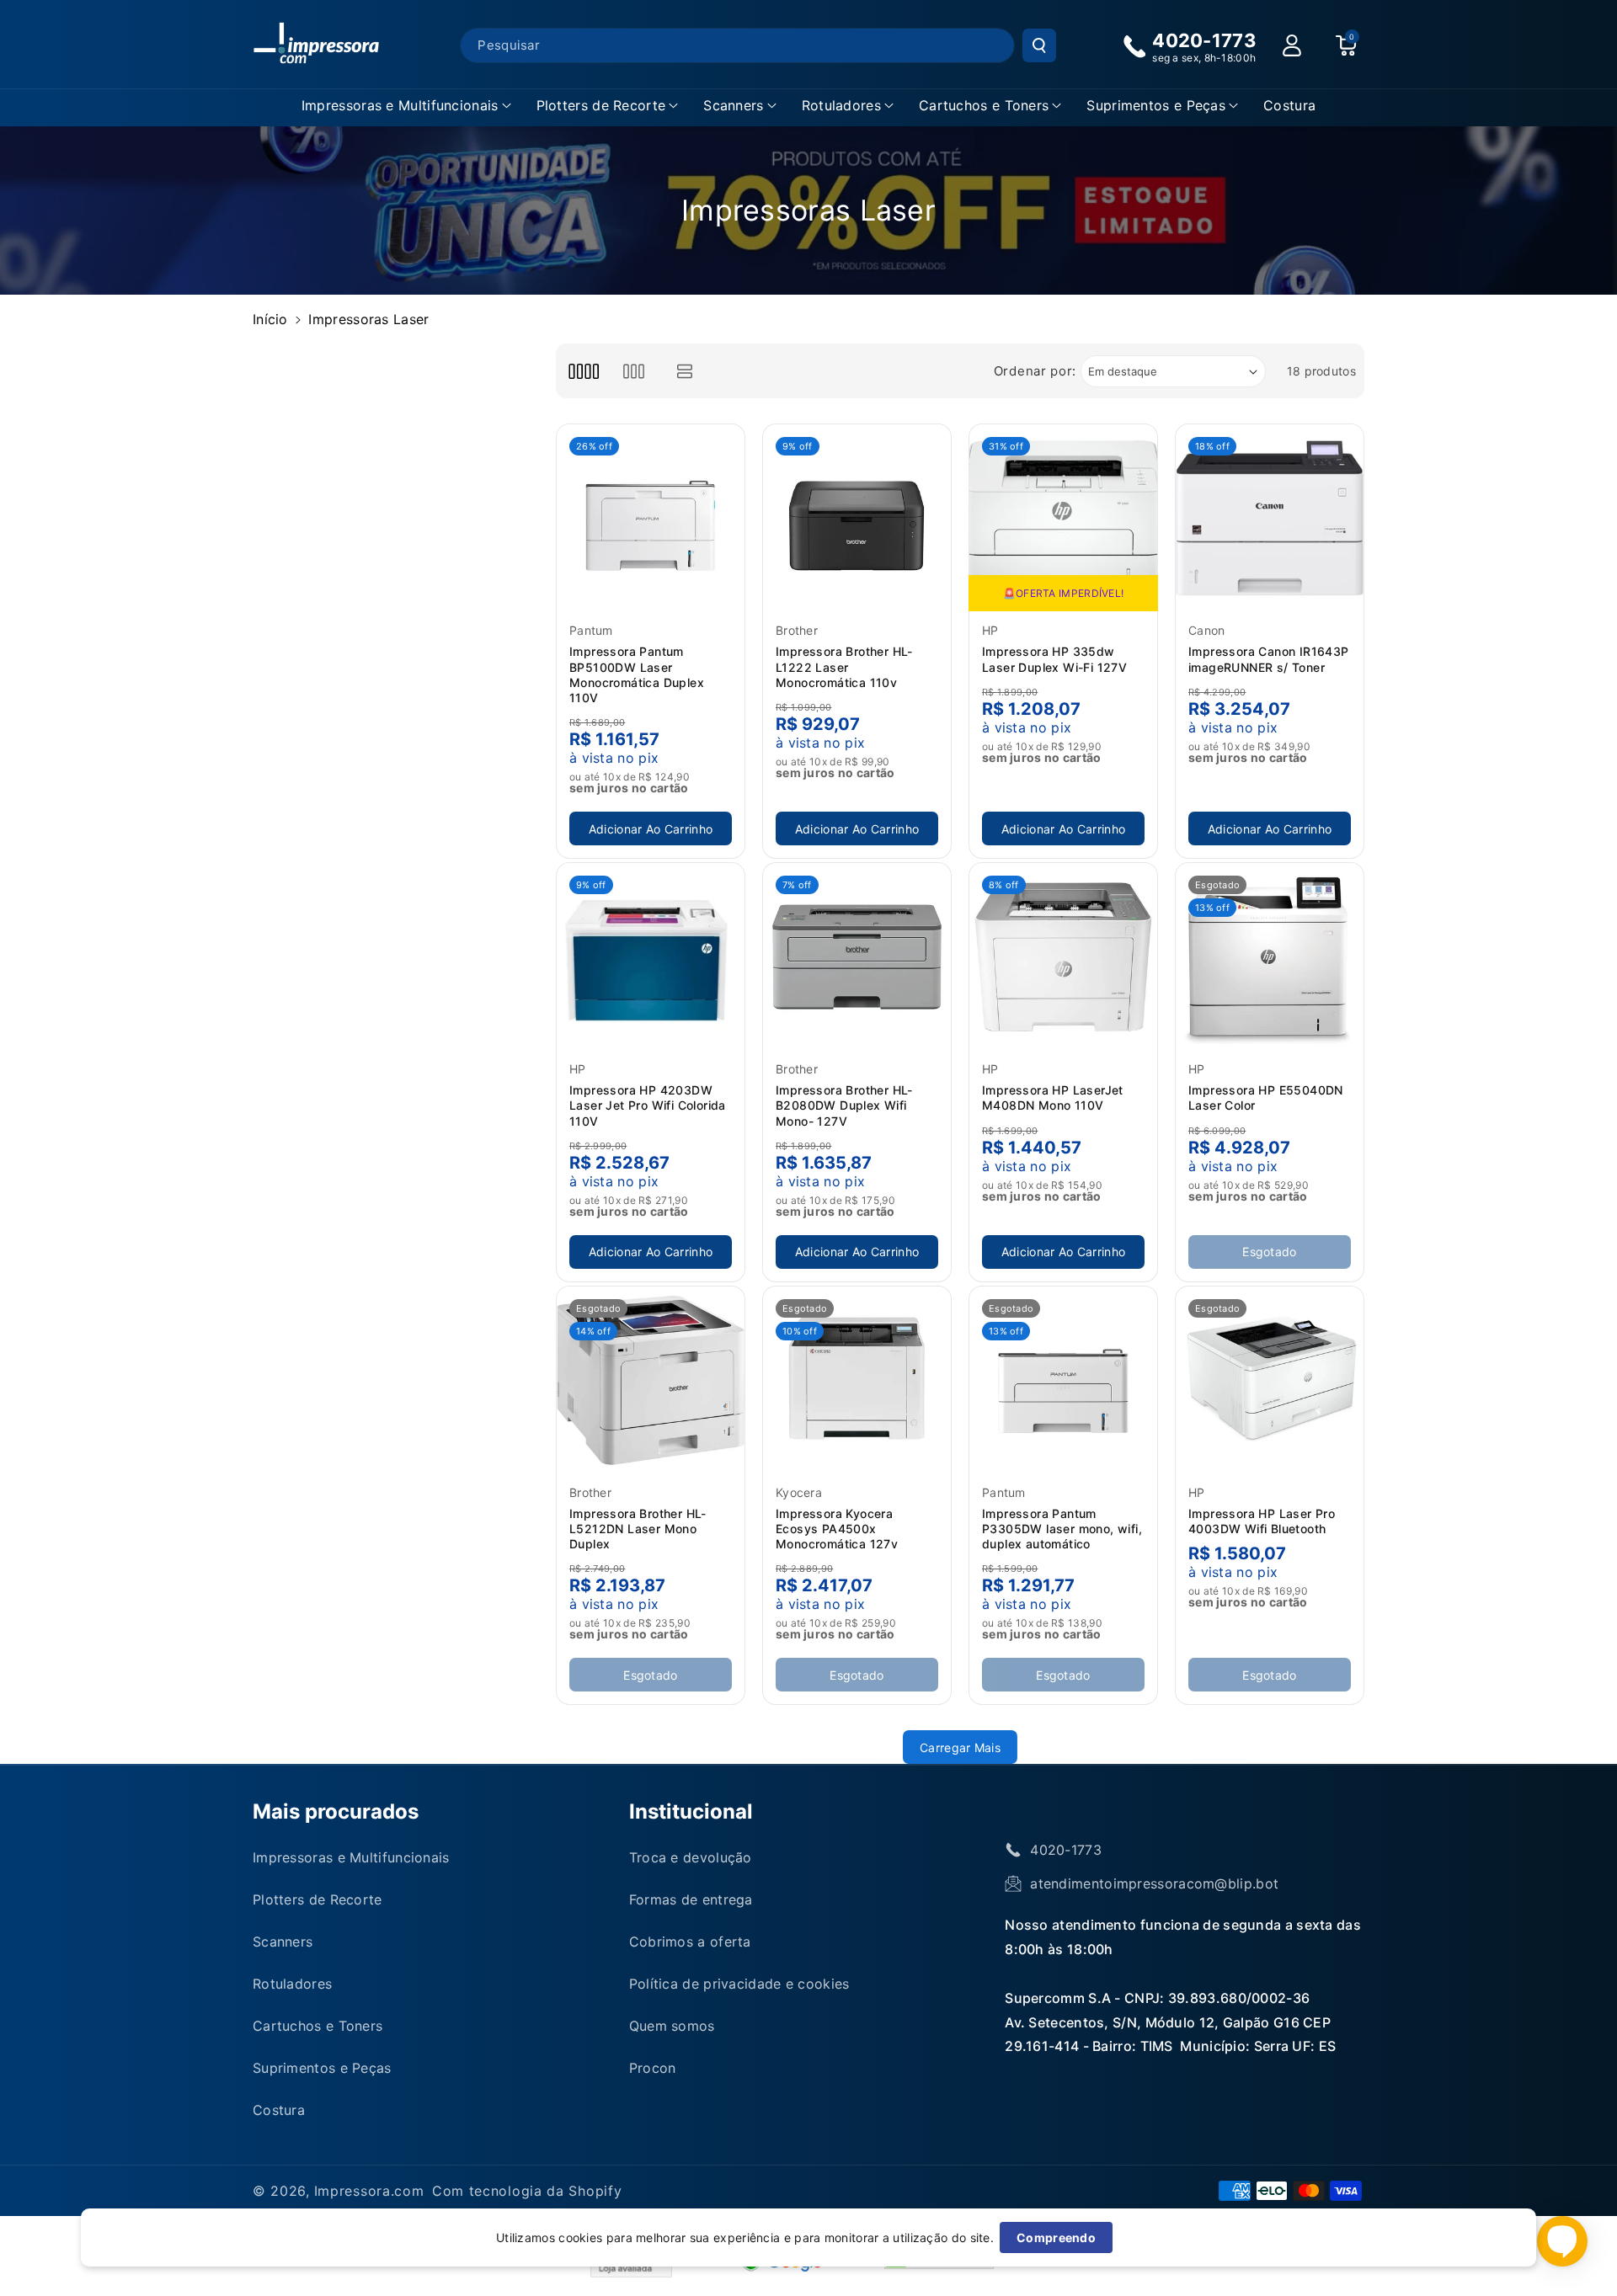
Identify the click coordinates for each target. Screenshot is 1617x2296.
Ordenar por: (1035, 371)
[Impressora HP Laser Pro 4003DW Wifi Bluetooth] (1270, 1380)
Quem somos (672, 2025)
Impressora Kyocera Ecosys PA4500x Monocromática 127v (837, 1528)
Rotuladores (841, 105)
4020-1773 (1066, 1849)
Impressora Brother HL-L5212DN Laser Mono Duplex (638, 1528)
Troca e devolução (690, 1857)
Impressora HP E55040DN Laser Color (1265, 1097)
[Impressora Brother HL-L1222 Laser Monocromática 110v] (857, 518)
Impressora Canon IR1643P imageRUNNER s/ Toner (1268, 659)
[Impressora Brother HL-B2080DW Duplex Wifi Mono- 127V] (857, 957)
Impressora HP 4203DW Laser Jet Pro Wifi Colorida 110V (647, 1105)
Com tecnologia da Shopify (527, 2190)
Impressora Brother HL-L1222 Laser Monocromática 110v (844, 666)
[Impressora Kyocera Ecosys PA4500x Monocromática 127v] (857, 1380)
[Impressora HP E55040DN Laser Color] (1270, 957)
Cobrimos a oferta (690, 1941)
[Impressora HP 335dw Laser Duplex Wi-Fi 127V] (1063, 518)
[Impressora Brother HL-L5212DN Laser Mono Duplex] (650, 1380)
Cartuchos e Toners (984, 105)
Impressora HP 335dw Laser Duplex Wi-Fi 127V (1054, 659)
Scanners (733, 105)
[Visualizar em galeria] (634, 371)
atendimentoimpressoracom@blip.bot (1154, 1883)
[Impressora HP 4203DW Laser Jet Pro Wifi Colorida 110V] (650, 957)
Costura (279, 2110)
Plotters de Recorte (601, 105)
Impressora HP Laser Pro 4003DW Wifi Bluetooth (1261, 1521)
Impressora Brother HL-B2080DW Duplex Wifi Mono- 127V (844, 1105)
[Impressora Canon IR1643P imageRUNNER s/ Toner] (1270, 518)
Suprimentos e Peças (1155, 105)
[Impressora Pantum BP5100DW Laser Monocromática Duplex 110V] (650, 518)
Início (270, 319)
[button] (406, 106)
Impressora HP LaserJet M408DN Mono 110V (1052, 1097)
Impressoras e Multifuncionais (400, 105)
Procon (652, 2067)
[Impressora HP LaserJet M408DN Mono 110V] (1063, 957)
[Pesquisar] (1039, 45)
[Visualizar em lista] (685, 371)
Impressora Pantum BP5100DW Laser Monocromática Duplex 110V (636, 674)
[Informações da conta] (1291, 45)
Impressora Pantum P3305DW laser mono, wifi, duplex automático (1062, 1528)
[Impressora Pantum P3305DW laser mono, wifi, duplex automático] (1063, 1380)
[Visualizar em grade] (583, 371)
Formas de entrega (691, 1899)
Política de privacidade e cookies (739, 1983)
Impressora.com (369, 2190)
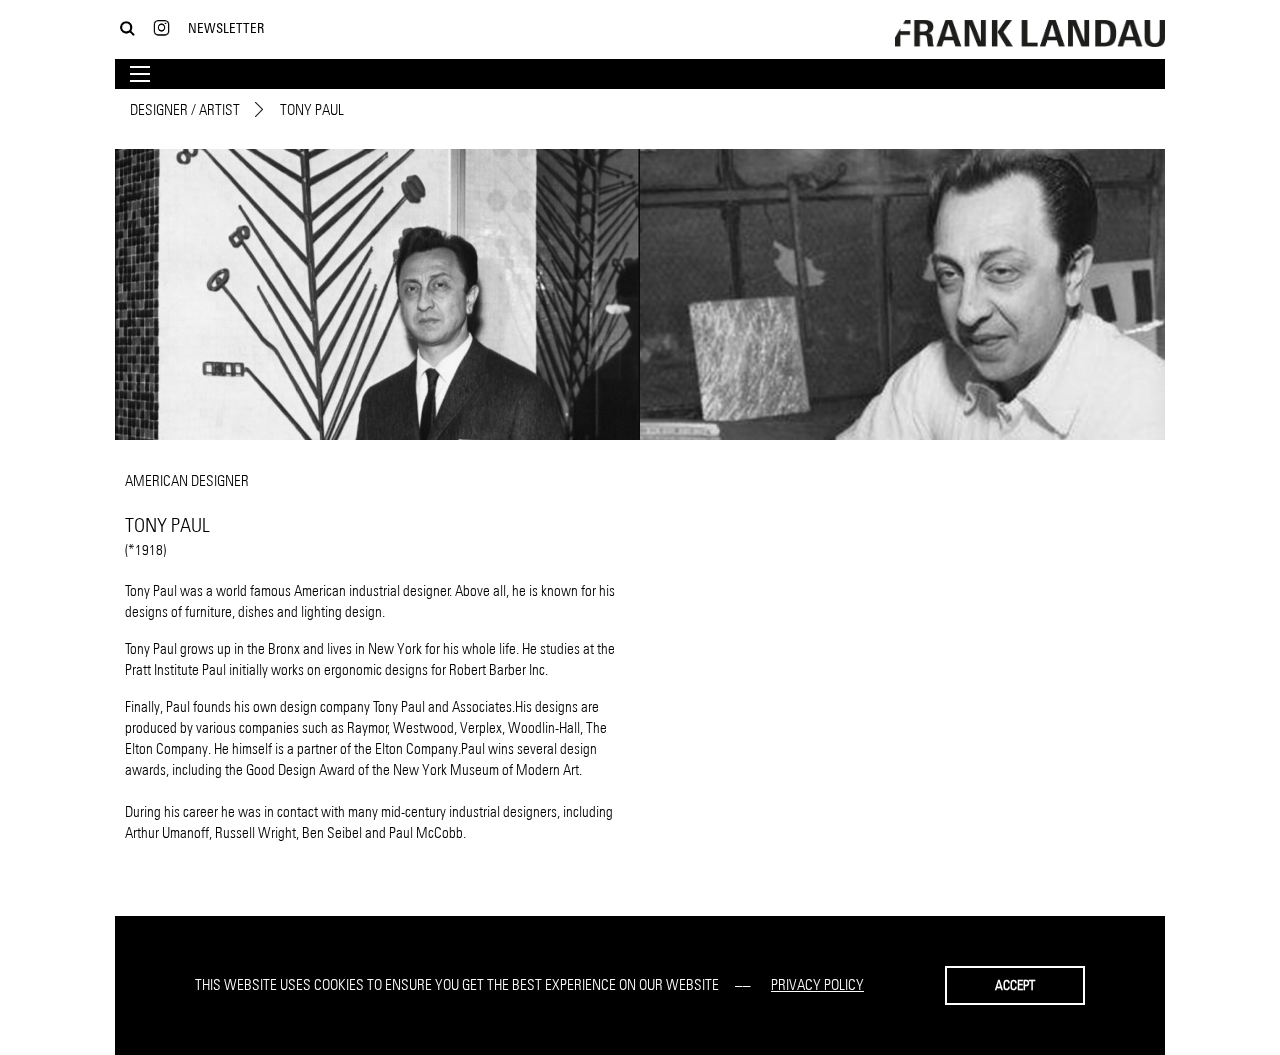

- - -

## Try it
Wherever "LaserJet" occurs in the records above, copy the line it sits in.

## Expected answer
Impressora HP LaserJet M408DN Mono 110V (1052, 1097)
[Impressora HP LaserJet M408DN Mono 110V] (1063, 957)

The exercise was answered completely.